┌─ DATASET ENTRIES

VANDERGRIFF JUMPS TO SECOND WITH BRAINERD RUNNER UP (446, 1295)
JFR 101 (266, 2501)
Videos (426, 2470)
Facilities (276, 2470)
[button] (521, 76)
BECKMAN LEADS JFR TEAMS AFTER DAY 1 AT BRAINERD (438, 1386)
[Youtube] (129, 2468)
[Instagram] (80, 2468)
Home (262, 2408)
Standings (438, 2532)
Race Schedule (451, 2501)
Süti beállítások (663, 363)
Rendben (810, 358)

└─
┌─ DATASET ENTRIES

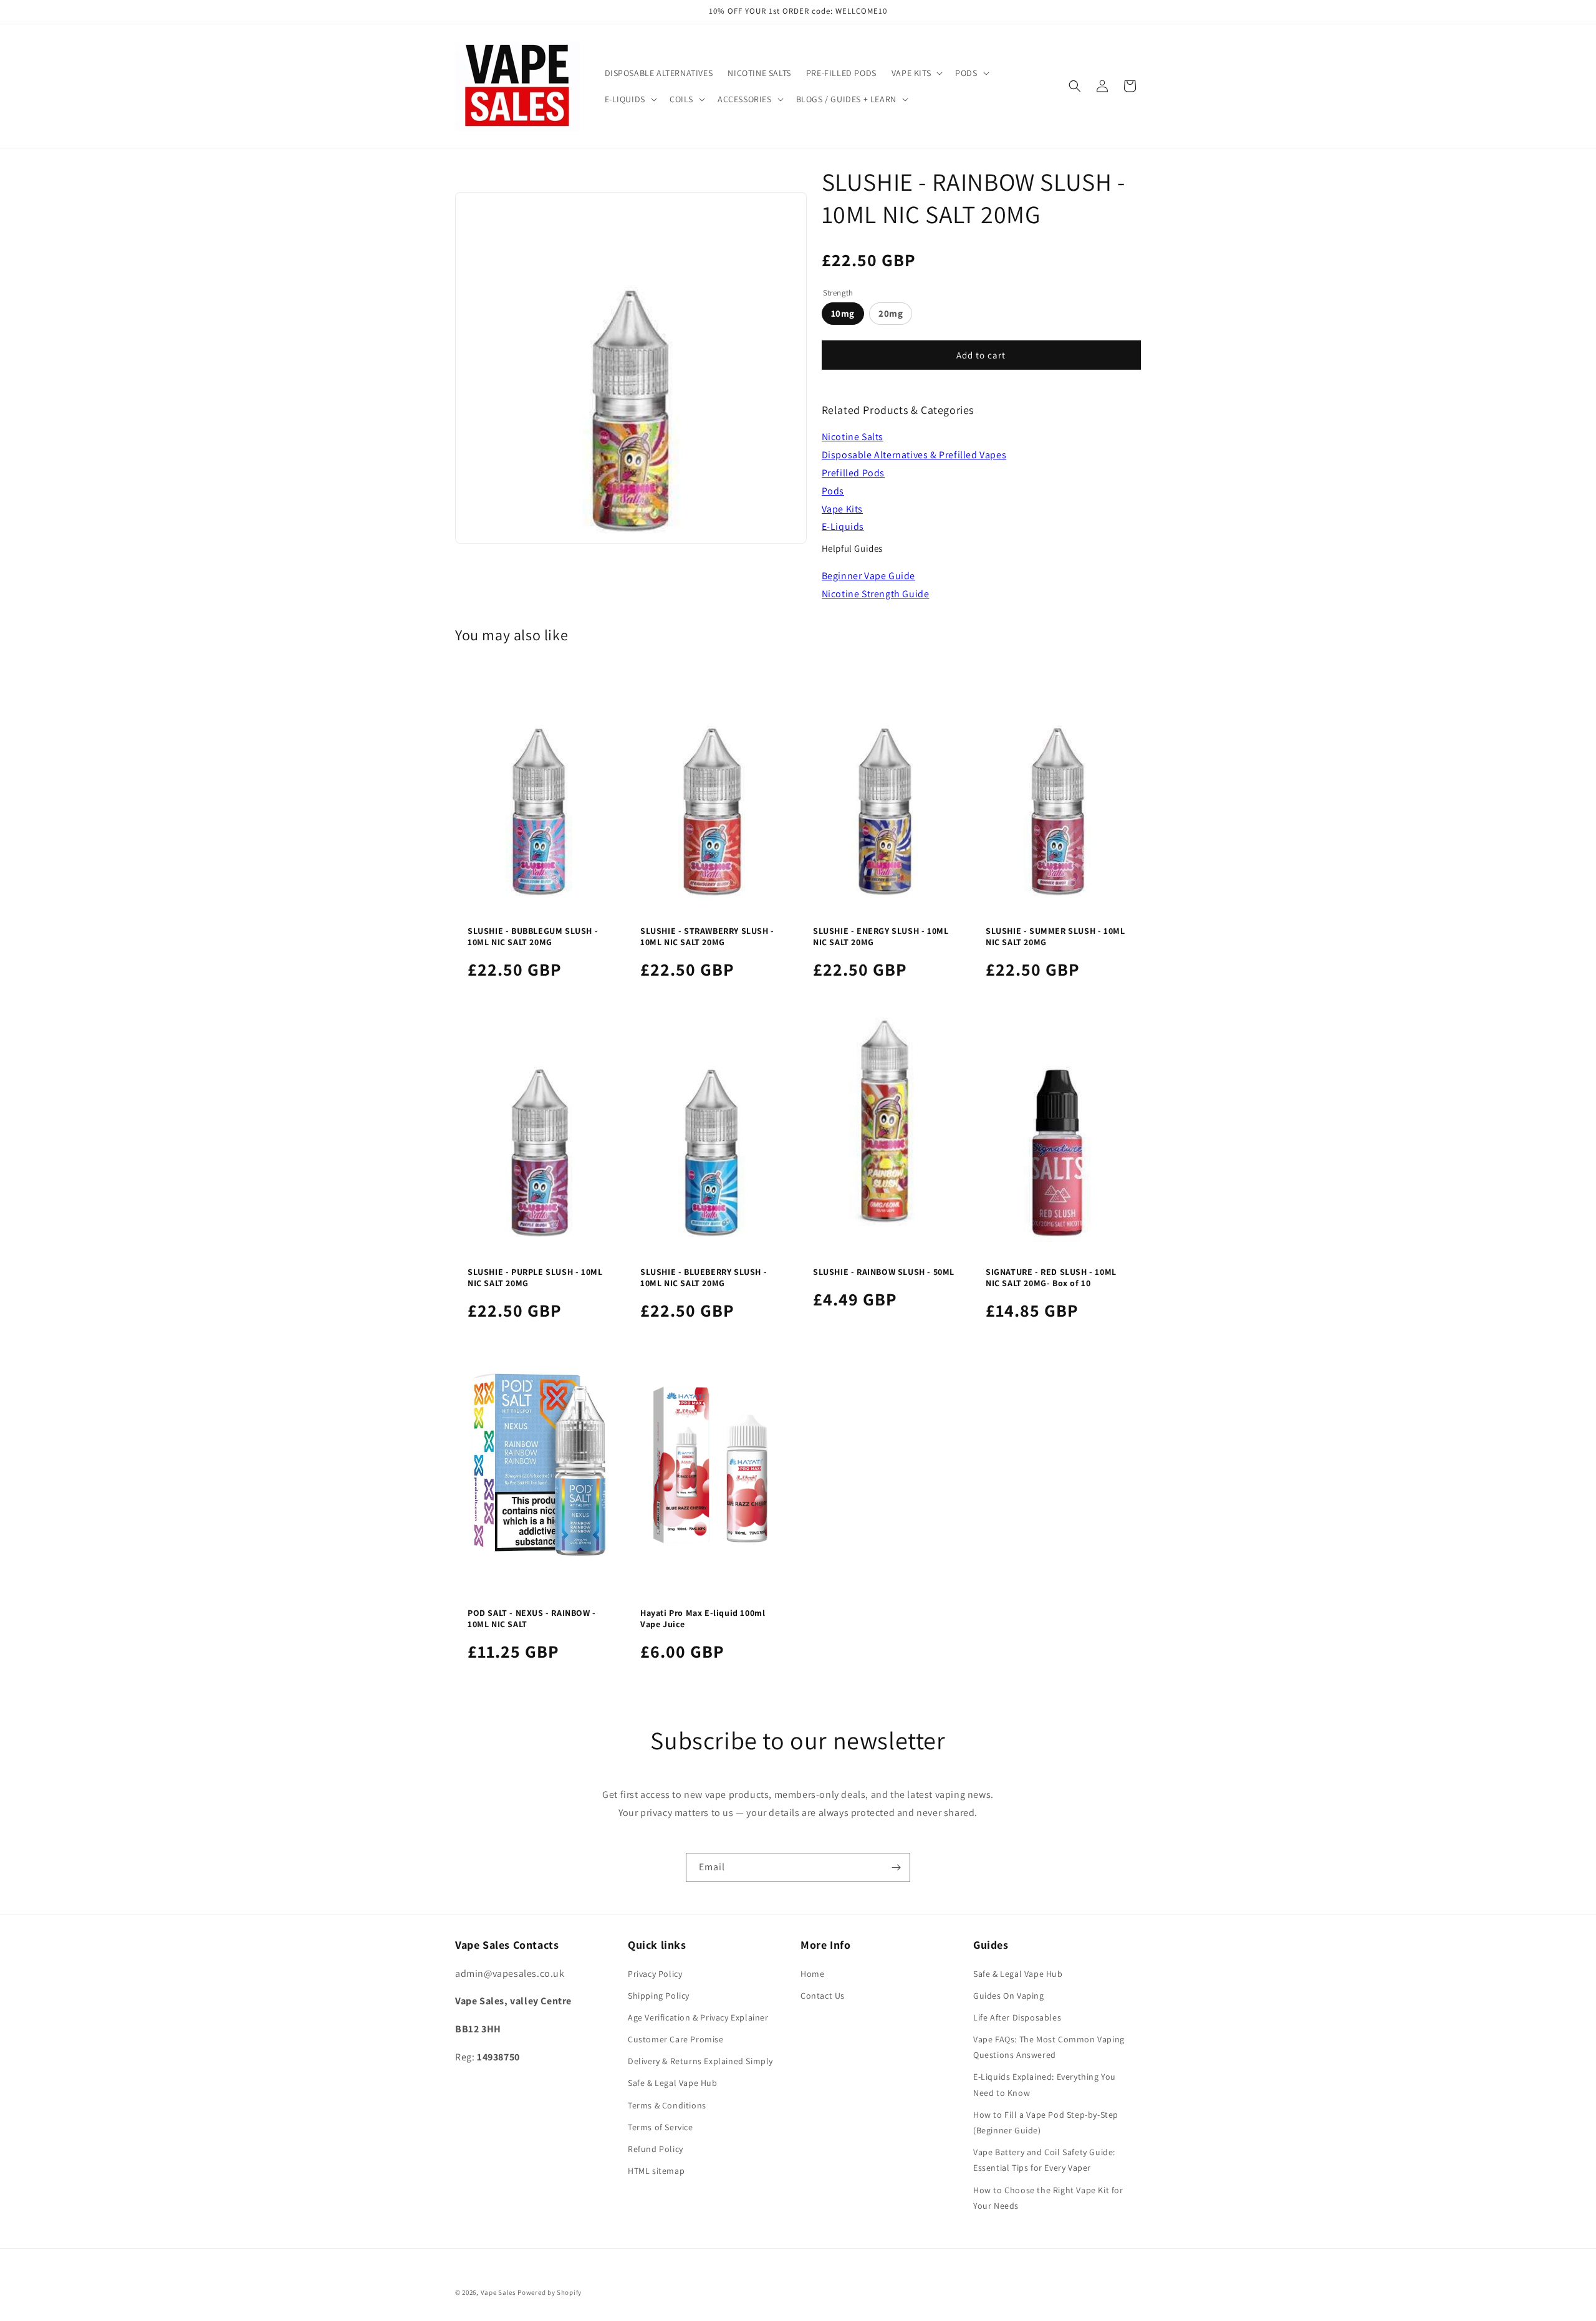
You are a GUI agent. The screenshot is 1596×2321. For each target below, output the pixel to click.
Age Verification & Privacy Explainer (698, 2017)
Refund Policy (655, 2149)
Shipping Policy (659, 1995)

└─
┌─ DATASET ENTRIES

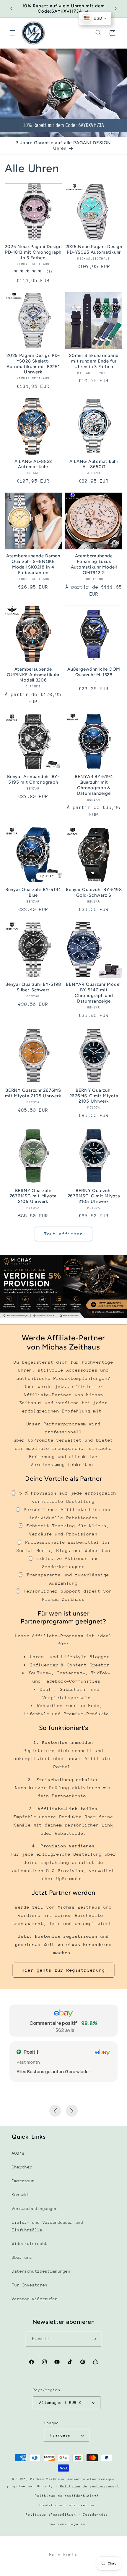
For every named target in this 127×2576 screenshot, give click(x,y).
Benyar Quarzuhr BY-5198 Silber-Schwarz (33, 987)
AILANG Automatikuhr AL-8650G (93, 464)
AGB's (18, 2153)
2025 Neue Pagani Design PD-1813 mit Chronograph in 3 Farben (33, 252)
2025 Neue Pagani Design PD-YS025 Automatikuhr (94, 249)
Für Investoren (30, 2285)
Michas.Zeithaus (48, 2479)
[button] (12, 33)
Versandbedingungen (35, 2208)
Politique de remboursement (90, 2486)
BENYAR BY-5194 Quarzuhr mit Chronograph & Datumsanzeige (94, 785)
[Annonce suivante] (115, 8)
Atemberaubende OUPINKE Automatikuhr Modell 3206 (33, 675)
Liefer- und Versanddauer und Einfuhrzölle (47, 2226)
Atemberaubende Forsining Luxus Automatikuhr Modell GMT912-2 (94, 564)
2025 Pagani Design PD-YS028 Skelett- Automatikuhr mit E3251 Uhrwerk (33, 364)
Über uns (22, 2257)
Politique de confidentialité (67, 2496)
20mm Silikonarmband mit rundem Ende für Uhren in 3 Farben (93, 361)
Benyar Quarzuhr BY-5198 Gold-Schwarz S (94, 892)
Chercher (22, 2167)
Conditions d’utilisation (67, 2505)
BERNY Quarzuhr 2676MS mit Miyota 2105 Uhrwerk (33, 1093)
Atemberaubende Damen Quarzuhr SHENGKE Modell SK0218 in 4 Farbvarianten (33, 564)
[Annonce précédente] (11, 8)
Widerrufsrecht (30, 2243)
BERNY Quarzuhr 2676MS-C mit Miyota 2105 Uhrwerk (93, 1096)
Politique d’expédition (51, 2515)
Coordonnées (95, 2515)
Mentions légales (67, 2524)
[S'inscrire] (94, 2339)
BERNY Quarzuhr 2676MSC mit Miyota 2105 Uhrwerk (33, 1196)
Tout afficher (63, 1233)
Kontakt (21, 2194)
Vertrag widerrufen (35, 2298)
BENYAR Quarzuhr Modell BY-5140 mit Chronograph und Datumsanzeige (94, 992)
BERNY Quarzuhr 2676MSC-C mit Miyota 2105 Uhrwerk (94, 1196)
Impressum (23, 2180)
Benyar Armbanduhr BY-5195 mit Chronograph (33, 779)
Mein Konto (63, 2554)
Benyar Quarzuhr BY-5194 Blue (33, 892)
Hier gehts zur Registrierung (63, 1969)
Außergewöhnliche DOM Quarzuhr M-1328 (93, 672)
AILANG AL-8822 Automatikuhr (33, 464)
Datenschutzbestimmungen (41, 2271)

└─

> **PROBLEM STATEMENT**
Copy the lines above exactly, beginning at the line that has "VANDERGRIFF JUMPS TO" and stopping after the line that has "Rendben (810, 358)", and omit the rest.

> **ANSWER AREA**
VANDERGRIFF JUMPS TO SECOND WITH BRAINERD RUNNER UP (446, 1295)
JFR 101 (266, 2501)
Videos (426, 2470)
Facilities (276, 2470)
[button] (521, 76)
BECKMAN LEADS JFR TEAMS AFTER DAY 1 AT BRAINERD (438, 1386)
[Youtube] (129, 2468)
[Instagram] (80, 2468)
Home (262, 2408)
Standings (438, 2532)
Race Schedule (451, 2501)
Süti beállítások (663, 363)
Rendben (810, 358)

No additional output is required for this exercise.